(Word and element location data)
────────────────

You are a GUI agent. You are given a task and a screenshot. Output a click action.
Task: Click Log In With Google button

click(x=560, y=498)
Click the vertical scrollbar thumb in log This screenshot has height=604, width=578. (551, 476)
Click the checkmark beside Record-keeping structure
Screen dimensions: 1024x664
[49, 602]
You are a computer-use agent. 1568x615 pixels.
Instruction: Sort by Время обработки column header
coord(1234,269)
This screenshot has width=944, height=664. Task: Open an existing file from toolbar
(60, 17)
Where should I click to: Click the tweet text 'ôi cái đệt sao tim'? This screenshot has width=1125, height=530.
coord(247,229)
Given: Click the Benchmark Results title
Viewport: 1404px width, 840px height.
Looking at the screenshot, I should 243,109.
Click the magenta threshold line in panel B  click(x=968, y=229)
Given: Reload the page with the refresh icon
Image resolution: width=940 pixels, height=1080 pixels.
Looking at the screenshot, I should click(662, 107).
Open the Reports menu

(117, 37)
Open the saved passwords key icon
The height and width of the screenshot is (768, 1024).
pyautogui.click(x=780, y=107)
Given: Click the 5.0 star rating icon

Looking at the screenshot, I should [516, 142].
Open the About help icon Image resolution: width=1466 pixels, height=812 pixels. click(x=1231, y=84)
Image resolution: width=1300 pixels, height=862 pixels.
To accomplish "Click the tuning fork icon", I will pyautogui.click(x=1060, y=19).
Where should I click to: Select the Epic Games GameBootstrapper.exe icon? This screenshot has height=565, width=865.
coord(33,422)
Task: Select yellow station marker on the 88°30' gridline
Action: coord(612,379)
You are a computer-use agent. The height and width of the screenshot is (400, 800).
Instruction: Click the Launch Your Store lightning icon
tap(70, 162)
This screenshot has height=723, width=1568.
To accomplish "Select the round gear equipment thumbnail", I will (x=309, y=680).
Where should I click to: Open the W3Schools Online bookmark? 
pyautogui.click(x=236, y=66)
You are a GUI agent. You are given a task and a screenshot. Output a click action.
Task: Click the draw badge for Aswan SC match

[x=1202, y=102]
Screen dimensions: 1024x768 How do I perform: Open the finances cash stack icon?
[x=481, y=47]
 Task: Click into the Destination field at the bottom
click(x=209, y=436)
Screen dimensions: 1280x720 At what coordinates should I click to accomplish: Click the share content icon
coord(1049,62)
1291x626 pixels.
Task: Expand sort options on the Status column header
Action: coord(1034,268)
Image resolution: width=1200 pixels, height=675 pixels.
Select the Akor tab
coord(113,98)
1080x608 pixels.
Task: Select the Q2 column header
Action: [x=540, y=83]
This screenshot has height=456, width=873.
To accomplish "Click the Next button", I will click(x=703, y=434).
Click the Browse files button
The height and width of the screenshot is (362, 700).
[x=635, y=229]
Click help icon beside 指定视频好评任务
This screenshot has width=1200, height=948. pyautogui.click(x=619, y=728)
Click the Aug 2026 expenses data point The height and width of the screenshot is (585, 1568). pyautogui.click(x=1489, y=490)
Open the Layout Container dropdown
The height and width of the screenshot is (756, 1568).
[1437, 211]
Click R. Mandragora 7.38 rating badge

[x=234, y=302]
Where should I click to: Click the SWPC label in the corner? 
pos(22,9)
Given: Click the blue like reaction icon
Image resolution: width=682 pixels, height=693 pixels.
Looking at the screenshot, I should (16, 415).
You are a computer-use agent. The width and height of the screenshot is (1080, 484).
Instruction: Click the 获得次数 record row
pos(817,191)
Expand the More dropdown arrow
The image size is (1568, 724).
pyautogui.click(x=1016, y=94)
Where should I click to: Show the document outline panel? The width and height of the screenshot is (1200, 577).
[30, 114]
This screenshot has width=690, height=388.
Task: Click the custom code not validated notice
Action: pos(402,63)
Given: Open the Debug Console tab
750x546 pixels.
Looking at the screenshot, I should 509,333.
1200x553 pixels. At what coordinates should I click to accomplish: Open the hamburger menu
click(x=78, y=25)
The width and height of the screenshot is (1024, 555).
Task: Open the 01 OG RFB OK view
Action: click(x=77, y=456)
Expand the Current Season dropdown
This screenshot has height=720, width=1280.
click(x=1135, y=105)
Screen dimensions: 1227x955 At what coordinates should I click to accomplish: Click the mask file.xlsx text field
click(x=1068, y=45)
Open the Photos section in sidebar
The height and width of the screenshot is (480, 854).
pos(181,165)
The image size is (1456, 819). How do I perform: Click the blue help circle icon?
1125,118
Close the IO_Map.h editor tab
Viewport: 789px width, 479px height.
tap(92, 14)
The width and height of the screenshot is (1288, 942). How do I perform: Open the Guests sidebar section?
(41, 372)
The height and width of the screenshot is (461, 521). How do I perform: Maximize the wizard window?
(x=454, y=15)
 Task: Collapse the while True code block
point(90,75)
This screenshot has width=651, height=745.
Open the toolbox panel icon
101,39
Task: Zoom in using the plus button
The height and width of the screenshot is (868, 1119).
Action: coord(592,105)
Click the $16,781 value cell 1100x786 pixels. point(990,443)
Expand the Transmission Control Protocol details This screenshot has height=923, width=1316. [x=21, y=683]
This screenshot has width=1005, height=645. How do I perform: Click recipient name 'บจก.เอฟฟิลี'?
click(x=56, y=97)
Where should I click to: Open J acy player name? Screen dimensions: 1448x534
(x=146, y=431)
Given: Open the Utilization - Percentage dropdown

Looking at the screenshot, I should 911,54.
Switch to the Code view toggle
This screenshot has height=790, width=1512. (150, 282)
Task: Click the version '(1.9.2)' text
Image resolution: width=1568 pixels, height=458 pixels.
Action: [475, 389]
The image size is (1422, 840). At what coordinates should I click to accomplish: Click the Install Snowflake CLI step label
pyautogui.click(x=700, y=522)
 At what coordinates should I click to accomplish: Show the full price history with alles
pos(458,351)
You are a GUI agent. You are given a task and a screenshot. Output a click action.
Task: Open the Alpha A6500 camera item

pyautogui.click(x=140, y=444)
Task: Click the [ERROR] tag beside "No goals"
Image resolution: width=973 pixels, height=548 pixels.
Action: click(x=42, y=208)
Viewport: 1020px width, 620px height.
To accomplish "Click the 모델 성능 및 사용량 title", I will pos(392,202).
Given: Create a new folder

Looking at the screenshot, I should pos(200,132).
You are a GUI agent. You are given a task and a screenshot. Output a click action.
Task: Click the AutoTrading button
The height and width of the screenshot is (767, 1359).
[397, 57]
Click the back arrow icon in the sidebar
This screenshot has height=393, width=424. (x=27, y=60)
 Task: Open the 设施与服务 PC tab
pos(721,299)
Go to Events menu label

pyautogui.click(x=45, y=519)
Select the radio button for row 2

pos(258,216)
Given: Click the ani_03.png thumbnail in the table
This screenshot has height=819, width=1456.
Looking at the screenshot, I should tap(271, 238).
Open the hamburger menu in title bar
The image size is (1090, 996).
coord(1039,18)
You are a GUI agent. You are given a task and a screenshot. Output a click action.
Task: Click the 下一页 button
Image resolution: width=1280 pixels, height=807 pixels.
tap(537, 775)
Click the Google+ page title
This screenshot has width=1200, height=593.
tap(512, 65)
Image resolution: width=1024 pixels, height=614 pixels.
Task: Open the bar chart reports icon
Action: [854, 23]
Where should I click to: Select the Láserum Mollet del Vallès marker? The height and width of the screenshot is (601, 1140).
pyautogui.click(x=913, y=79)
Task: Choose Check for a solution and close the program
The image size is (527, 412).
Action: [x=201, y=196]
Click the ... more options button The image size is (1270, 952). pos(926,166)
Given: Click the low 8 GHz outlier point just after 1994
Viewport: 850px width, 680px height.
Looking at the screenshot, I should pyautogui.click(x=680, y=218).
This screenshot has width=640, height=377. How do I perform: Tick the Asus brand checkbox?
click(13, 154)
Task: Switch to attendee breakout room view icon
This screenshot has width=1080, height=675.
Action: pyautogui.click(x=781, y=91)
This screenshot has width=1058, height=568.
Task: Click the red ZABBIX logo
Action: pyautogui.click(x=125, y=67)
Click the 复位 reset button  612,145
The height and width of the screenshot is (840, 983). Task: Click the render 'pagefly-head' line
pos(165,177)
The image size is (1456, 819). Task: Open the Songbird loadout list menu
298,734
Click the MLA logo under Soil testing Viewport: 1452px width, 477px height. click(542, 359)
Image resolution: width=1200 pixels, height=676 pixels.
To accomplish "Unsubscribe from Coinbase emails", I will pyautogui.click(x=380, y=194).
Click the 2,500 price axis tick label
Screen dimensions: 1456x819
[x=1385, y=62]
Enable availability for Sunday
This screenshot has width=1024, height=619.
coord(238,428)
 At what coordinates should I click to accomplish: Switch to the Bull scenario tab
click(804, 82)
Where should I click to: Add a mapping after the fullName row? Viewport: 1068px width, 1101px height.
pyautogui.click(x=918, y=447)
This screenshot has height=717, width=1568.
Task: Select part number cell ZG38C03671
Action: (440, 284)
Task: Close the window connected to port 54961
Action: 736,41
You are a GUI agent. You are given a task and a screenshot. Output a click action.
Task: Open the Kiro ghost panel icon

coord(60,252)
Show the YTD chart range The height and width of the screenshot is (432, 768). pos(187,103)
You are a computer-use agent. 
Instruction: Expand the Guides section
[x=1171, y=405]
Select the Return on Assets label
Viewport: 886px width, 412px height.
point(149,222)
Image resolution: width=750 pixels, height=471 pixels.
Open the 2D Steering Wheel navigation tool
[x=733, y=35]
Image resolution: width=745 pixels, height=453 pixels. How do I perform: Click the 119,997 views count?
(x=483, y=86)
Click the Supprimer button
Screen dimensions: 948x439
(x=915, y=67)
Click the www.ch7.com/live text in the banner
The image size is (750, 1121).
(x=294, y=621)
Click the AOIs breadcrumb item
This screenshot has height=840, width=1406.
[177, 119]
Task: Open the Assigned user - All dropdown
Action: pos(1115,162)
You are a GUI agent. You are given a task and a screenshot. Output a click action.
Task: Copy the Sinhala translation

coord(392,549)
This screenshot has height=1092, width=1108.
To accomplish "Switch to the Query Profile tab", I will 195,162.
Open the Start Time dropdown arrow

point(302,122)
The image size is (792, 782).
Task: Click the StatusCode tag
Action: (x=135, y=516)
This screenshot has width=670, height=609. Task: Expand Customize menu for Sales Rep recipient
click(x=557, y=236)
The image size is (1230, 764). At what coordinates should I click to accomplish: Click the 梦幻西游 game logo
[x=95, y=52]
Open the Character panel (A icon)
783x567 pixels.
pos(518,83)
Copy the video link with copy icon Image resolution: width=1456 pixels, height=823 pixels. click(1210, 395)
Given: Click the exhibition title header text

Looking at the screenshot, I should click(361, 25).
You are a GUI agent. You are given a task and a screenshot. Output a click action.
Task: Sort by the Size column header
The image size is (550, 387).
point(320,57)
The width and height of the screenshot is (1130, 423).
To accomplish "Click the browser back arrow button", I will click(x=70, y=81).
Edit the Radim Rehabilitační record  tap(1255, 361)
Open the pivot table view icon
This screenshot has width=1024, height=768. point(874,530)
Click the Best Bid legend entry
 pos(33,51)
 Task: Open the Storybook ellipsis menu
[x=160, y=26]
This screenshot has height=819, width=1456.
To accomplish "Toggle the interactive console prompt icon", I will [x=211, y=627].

────────────────

Rewrite everything from the line containing "This screenshot has width=670, height=609." down to the line containing "[x=160, y=26]", with "Sales Rep" replaced by "Account Manager" and nothing else changed.

[The solution]:
This screenshot has width=670, height=609. Task: Expand Customize menu for Account Manager recipient
click(x=557, y=236)
The image size is (1230, 764). At what coordinates should I click to accomplish: Click the 梦幻西游 game logo
[x=95, y=52]
Open the Character panel (A icon)
783x567 pixels.
pos(518,83)
Copy the video link with copy icon Image resolution: width=1456 pixels, height=823 pixels. click(1210, 395)
Given: Click the exhibition title header text

Looking at the screenshot, I should click(361, 25).
You are a GUI agent. You are given a task and a screenshot. Output a click action.
Task: Sort by the Size column header
The image size is (550, 387).
point(320,57)
The width and height of the screenshot is (1130, 423).
To accomplish "Click the browser back arrow button", I will click(x=70, y=81).
Edit the Radim Rehabilitační record  tap(1255, 361)
Open the pivot table view icon
This screenshot has width=1024, height=768. point(874,530)
Click the Best Bid legend entry
 pos(33,51)
 Task: Open the Storybook ellipsis menu
[x=160, y=26]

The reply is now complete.